■ Source text ■

WHAT IS PARAGLIDING?
Paragliding is a relatively safe recreational and competitive flying sport. A paraglider is a free-flying, foot-launched aircraft. The pilot sits in a harness suspended below a fabric wing, whose shape is formed by the pressure of air entering vents in the front of the wing.
THE PARAGLIDER WING
The paraglider wing is comprised of two layers of fabric which are connected to internal supporting material to form a row of cells. By leaving most of the cells open only at the front (leading) edge, incoming air keeps the wing inflated, thus maintaining its shape. The pilot is supported underneath the wing by a network of lines. The lines are gathered into sets of left and right risers. The risers collect the lines in rows from front to back, distributing the pilot’s weight. The risers are connected to the pilot's harness by two carabineers. Tandem paragliders, designed to carry the pilot and one passenger, are larger but otherwise similar. They usually fly faster and are more resistant to collapse.
The pilot and passenger are buckled into harnesses which offer support in both the standing and sitting positions. A reserve parachute is connected to the pilot’s paragliding harness.
A brake is held in each of the pilot’s hands. Generally, the brakes provide the primary means of controlling the paraglider. The brakes are used to adjust speed, to steer (in addition to weight-shift), and flare (during landing). Weight-shifting, or leaning, in addition to manipulating the brakes, allows the paraglider pilot to steer properly.
As with all aircraft, launching and landing are done into wind. In low winds, the wing is inflated with a ‘forward launch’, where the pilot runs forward so that the air pressure generated by the forward movement inflates the wing.
In higher winds, a ‘reverse launch’ is used, with the pilot facing the wing to pull it up overhead, then turning and running under the wing to complete the launch.
Rising air is needed to keep a glider aloft. This rising air can come from two sources –thermals and lift. Columns of rising air known as thermals are generated when the sun heats features on the ground. When the sun warms the ground, it will warm some features more than others (such as rock-faces or large buildings), andthese set off thermals which rise through the air. Once a pilot finds a thermal, he or she begins to fly in a circle, trying to center the circle on the strongest part of the thermal (the "core"), where the air is rising the fastest. Most pilots use a variometer, which indicates climb rate with beeps and/or a visual display, to help ‘core-in’ on a thermal.

■ Excerpted records ■
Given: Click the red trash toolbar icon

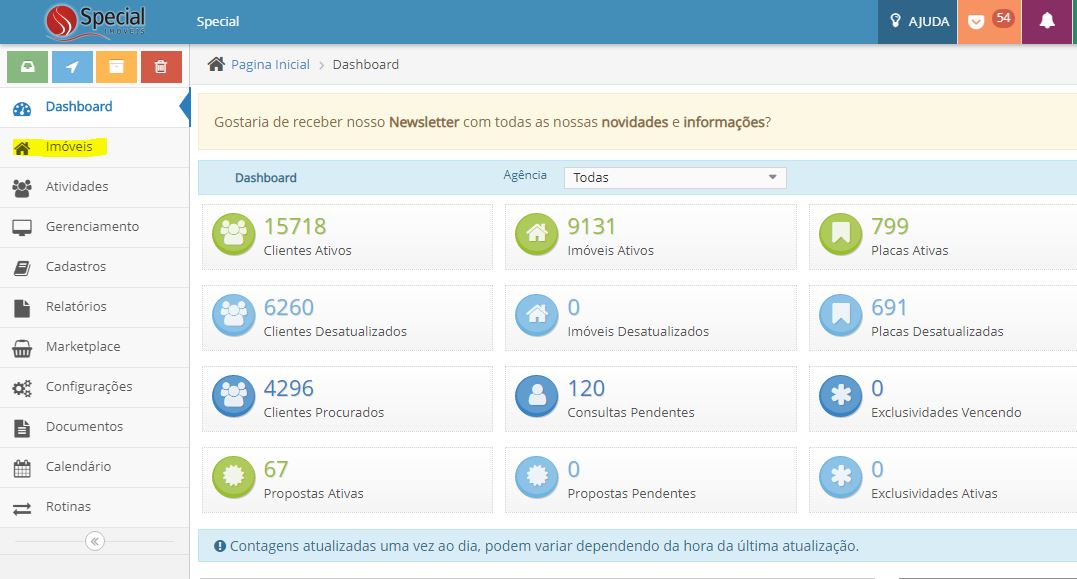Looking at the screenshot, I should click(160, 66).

* * *

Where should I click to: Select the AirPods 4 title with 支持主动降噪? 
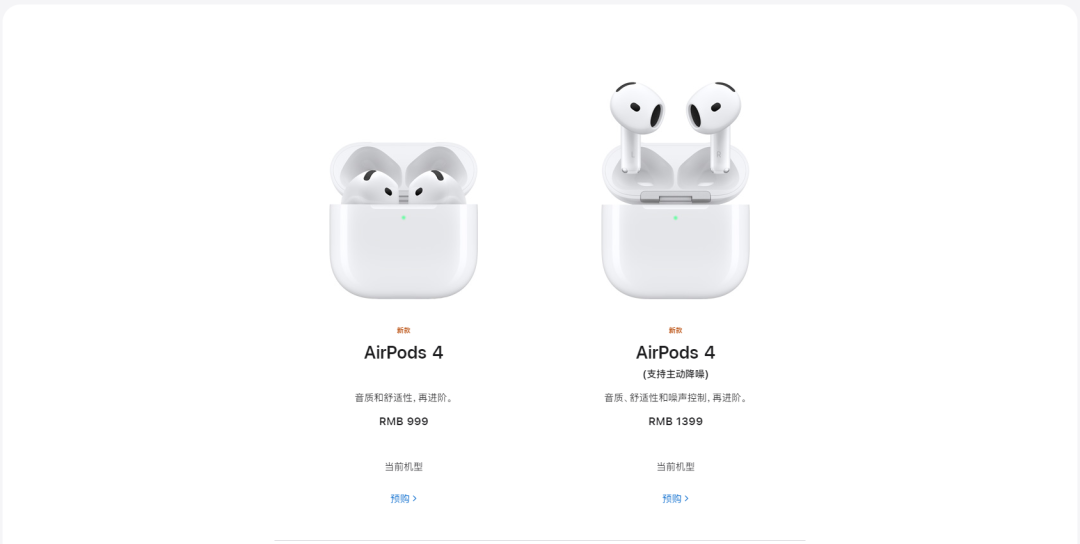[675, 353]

---

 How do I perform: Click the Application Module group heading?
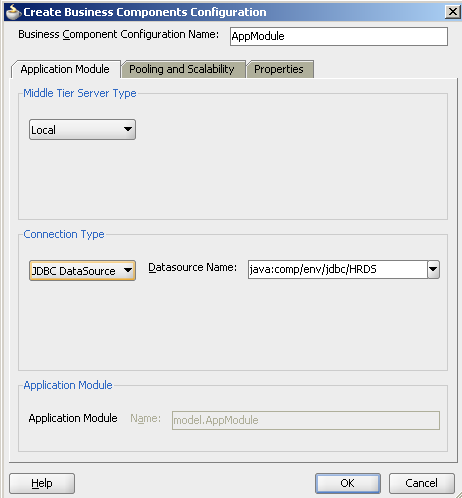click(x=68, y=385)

■ Try it ■
In the paragliding text, substitute "control handles" for "brakes" and write out the passage between "A brake is held" and "inflates the wing.", inclusive.

■ Result ■
A brake is held in each of the pilot’s hands. Generally, the control handles provide the primary means of controlling the paraglider. The control handles are used to adjust speed, to steer (in addition to weight-shift), and flare (during landing). Weight-shifting, or leaning, in addition to manipulating the control handles, allows the paraglider pilot to steer properly.
As with all aircraft, launching and landing are done into wind. In low winds, the wing is inflated with a ‘forward launch’, where the pilot runs forward so that the air pressure generated by the forward movement inflates the wing.